## What you need to do
Which lines of the entries below contain the string "table"? Copy each one.

Dataset entries

-----

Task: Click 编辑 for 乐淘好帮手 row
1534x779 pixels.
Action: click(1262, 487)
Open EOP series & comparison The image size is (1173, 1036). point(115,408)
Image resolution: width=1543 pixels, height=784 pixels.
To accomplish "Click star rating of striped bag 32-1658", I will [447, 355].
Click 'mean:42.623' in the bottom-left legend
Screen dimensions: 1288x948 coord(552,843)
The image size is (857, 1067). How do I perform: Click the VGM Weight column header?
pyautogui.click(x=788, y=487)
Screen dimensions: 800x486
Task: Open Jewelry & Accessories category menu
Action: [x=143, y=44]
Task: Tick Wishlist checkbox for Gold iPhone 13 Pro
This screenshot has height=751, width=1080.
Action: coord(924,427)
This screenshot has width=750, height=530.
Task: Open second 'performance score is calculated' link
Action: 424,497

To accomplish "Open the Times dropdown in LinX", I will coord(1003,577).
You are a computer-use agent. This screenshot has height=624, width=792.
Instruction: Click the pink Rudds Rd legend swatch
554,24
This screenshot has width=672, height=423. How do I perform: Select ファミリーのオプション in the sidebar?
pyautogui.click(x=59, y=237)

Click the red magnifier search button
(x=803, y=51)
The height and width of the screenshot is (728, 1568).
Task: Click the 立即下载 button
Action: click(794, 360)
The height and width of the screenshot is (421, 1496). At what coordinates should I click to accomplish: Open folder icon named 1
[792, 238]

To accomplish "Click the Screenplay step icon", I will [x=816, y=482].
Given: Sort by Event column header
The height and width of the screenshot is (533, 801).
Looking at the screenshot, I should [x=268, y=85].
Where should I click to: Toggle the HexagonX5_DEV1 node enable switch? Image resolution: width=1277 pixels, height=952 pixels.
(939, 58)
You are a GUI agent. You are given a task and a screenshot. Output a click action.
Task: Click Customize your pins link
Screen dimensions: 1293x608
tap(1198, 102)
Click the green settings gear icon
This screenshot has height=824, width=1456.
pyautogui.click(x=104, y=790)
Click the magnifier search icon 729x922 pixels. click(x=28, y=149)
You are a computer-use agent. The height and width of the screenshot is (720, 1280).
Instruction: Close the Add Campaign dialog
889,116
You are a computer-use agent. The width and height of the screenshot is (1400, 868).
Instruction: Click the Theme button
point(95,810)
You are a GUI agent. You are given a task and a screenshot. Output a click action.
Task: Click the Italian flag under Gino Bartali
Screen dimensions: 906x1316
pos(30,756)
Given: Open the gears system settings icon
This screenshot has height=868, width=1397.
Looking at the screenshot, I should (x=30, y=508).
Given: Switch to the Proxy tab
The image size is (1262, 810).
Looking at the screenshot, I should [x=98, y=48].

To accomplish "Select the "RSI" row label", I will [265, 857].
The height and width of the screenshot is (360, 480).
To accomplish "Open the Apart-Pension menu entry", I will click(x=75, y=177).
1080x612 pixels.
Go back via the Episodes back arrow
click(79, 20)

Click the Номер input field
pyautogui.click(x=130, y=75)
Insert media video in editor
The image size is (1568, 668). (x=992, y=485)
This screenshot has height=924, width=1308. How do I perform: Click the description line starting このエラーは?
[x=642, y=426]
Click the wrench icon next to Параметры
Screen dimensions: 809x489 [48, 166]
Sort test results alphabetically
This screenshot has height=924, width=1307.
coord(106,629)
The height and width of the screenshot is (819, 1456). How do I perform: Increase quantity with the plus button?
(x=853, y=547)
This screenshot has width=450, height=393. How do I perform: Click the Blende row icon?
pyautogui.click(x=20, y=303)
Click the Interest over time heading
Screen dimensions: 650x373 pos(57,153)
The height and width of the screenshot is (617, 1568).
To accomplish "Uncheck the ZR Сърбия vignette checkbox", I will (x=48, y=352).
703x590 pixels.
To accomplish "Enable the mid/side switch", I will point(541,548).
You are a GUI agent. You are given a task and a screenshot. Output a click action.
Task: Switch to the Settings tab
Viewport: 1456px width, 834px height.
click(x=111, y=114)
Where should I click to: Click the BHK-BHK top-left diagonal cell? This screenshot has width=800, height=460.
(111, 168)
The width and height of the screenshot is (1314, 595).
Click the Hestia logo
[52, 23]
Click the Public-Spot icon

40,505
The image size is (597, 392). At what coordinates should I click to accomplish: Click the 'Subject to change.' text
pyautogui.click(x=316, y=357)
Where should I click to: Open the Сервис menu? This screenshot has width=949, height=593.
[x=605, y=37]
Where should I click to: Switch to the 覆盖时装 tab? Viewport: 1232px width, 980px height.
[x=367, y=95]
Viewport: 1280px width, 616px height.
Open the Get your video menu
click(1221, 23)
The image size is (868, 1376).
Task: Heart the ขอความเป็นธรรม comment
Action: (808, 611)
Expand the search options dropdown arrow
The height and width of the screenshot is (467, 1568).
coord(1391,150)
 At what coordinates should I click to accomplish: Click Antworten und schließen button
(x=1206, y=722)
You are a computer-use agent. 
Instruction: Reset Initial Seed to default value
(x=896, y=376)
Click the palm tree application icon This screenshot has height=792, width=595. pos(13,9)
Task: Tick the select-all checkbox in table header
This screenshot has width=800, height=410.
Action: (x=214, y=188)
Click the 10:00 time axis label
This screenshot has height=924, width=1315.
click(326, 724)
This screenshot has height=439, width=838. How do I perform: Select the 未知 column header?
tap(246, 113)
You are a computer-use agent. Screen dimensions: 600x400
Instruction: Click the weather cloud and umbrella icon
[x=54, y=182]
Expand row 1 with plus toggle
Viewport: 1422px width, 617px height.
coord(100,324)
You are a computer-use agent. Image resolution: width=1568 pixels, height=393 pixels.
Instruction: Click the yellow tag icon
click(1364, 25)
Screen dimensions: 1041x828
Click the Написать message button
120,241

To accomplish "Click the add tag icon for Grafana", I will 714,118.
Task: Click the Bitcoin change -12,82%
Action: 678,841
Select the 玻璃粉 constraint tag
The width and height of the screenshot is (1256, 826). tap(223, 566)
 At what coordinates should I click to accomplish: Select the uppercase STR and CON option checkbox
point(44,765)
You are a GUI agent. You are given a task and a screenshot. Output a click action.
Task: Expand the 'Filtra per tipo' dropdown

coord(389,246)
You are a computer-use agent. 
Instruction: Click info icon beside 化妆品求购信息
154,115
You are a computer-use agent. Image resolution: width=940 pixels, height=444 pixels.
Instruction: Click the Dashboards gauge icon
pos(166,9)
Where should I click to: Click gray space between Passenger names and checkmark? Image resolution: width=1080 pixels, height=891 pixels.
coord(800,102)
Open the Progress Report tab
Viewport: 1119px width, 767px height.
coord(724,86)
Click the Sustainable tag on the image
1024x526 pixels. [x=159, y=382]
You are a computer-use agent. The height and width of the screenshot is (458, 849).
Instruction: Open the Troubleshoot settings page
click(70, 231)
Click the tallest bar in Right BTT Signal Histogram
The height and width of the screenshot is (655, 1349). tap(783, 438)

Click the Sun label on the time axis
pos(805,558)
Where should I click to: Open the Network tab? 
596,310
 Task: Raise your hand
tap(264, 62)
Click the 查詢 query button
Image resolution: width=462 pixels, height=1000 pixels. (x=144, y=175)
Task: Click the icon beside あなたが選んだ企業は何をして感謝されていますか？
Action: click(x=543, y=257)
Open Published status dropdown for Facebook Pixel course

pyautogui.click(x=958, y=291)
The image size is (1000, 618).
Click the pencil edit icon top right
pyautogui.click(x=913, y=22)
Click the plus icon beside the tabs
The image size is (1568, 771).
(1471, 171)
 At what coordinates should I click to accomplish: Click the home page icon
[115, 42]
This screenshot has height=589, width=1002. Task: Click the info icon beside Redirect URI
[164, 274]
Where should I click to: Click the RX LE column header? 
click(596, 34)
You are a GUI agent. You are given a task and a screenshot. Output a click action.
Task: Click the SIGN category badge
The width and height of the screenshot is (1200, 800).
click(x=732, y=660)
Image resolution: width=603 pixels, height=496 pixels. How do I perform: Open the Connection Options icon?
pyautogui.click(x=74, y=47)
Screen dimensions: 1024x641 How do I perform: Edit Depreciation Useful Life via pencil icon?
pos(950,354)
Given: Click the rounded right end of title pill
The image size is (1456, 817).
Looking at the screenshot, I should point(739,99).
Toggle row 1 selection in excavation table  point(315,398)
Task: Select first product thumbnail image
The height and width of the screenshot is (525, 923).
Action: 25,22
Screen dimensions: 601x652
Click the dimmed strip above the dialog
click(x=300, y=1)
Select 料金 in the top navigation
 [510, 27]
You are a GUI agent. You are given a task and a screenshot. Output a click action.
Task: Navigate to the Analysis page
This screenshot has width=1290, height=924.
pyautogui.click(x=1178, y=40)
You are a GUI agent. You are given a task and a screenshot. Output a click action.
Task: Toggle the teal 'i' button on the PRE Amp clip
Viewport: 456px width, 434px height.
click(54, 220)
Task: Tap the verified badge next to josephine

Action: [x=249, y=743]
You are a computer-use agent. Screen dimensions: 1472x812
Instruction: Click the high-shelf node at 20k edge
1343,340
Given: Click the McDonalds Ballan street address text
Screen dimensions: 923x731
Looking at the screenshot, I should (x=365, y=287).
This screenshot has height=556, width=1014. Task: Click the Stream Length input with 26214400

-----

## Response to this exercise
Task: Tick the select-all checkbox in table header
Toggle row 1 selection in excavation table  point(315,398)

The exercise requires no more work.